1 University Politehnica of Bucharest (ROMANIA)
2 IT Center for Science and Technology (ROMANIA)
3 M.A., Izriis Institute, Ljubljana (SLOVENIA)
About this paper:
Appears in: EDULEARN21 Proceedings
Publication year: 2021
Pages: 6342-6351
ISBN: 978-84-09-31267-2
ISSN: 2340-1117
doi: 10.21125/edulearn.2021.1285
Conference name: 13th International Conference on Education and New Learning Technologies
Dates: 5-6 July, 2021
Location: Online Conference
In the context of rapid development of robotic technologies and fast growth of the ageing population, assistive robots have become an important factor to consider for offering support to elderly people. Thus, not surprisingly, human–robot interaction plays a crucial role in the booming market for intelligent personal-service.

SOURCE DATA:
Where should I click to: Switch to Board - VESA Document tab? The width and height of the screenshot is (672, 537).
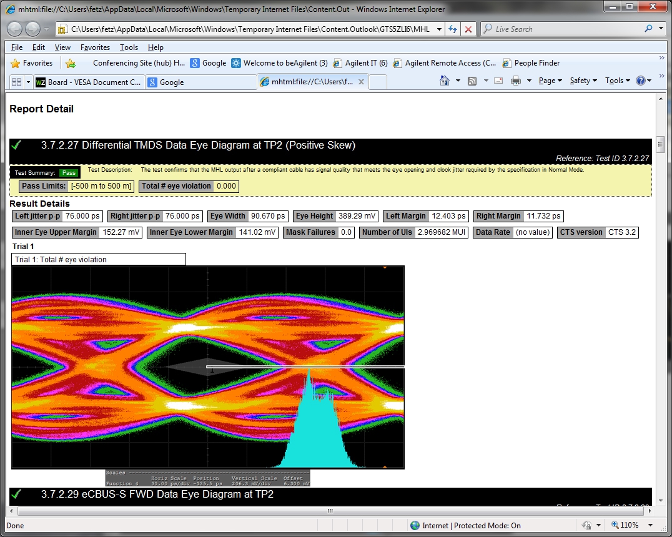[x=89, y=82]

TASK INSTRUCTIONS: Return the passage from the assistive robots paper page that starts at "3 M.A., Izriis" and ends at "for intelligent personal-service.", copied word for word.

TASK ANSWER:
3 M.A., Izriis Institute, Ljubljana (SLOVENIA)
About this paper:
Appears in: EDULEARN21 Proceedings
Publication year: 2021
Pages: 6342-6351
ISBN: 978-84-09-31267-2
ISSN: 2340-1117
doi: 10.21125/edulearn.2021.1285
Conference name: 13th International Conference on Education and New Learning Technologies
Dates: 5-6 July, 2021
Location: Online Conference
In the context of rapid development of robotic technologies and fast growth of the ageing population, assistive robots have become an important factor to consider for offering support to elderly people. Thus, not surprisingly, human–robot interaction plays a crucial role in the booming market for intelligent personal-service.